Super Girls Giving Challenge
It's not too late to be a CHAMPION!
GFWC's Super Girls Giving Challenge lets you turn your team allegiance into opportunities for girls and women to participate in and reap the benefits of competitive sports. We are challenging GFWC members to join us on Team Super Girls!
Visit GFWC's Marketplace between Monday, February 4, and Friday, February 22 to make your donation. You may also mail checks to GFWC Headquarters, c/o Super Girls Giving Challenge; all donations must arrive at GFWC Headquarters by Friday, February 22.
Join us on Monday, February 25, as we present a check for the total donated by GFWC members to the National Association for Girls and Women in Sport, and recognize donors on the GFWC website.

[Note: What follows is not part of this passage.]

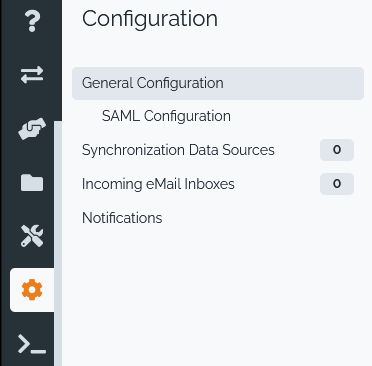Click the scrollbar track above the thumb

tap(58, 60)
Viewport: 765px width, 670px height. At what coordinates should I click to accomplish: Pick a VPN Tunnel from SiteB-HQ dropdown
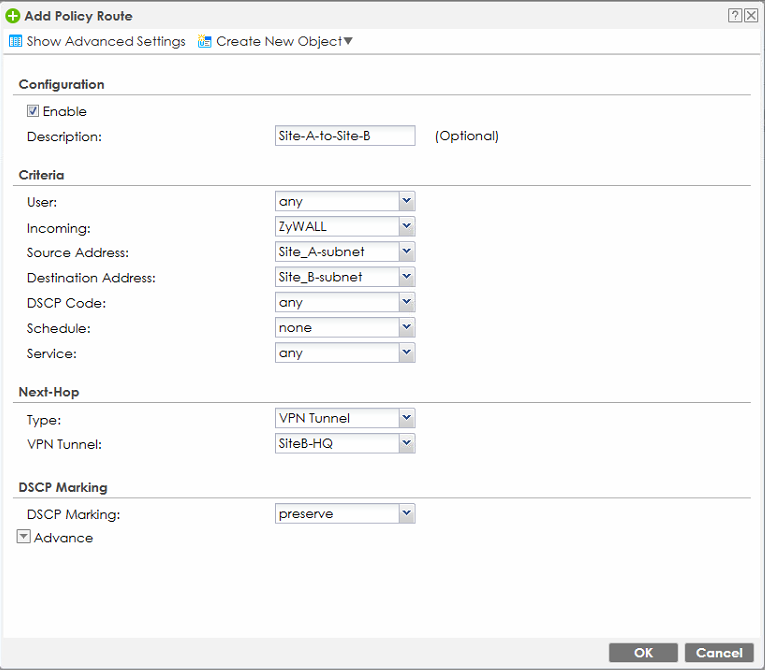tap(344, 443)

QUESTIONS? Contact GFWC Communications & Public Relations Director Nikki Willoughby by e-mail or call 202/347-3168.
MORE ABOUT GIRLS AND WOMEN IN SPORTS
They may not be on your television during Super Bowl XLII on Sunday, February 3, but girls and women are definitely in sports. In fact, female participation in high school athletics has increased by 800 percent over the last 30 years. However, much distance remains between the current status of women and girls in sports and the ultimate goal of gender equity.

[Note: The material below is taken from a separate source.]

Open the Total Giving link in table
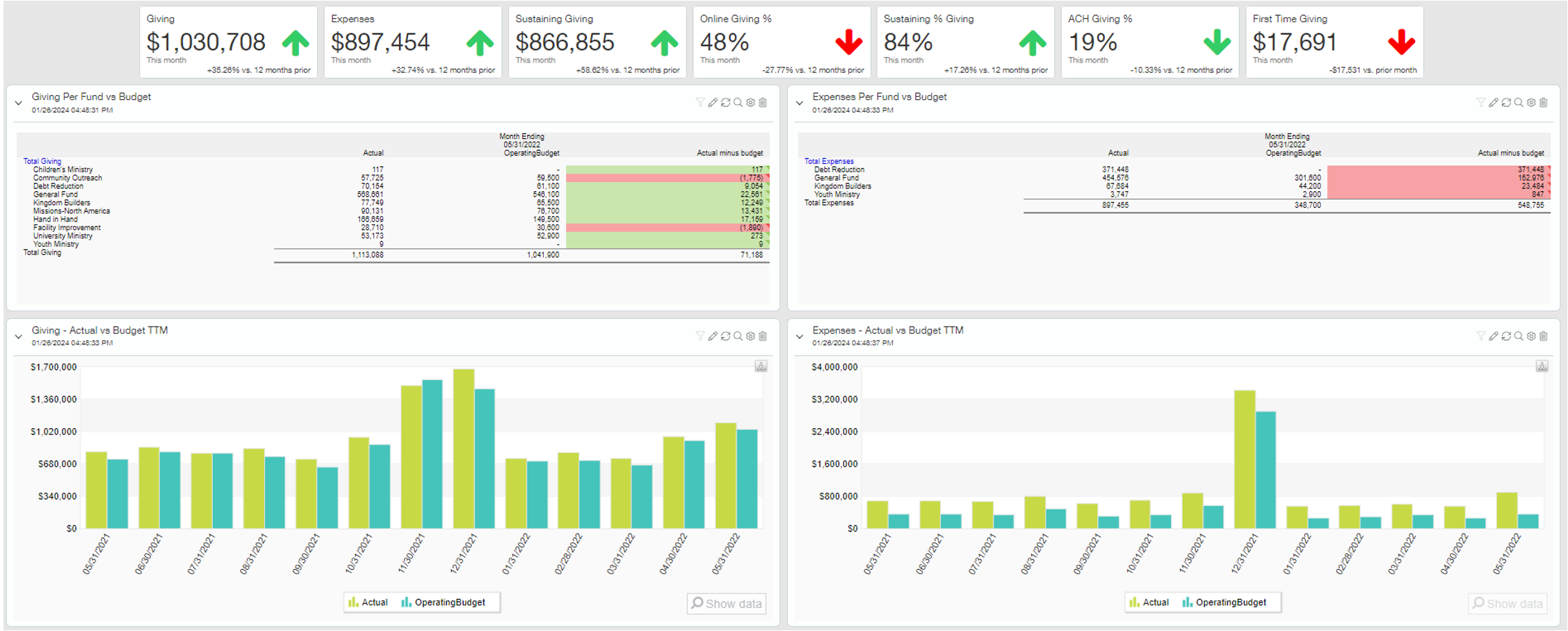Screen dimensions: 1568x631 coord(42,161)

In 1972 one in 27 high school girls played sports. Today one in 2.5 does. Title IX of the Education Amendments of 1972 has changed the playing field significantly. By 2001 nearly 2.8 million girls participated in athletics, representing 41.5 percent of varsity athletes in U.S. high schools—an increase of more than an 847 percent from 1971.
Progress on college campuses also has been impressive. Today 150,916 women compete in intercollegiate sports, accounting for 43 percent of college varsity athletes—an increase of more than 403 percent from 1971. Contrary to media reports, men’s participation levels at both the high school and college level have also increased.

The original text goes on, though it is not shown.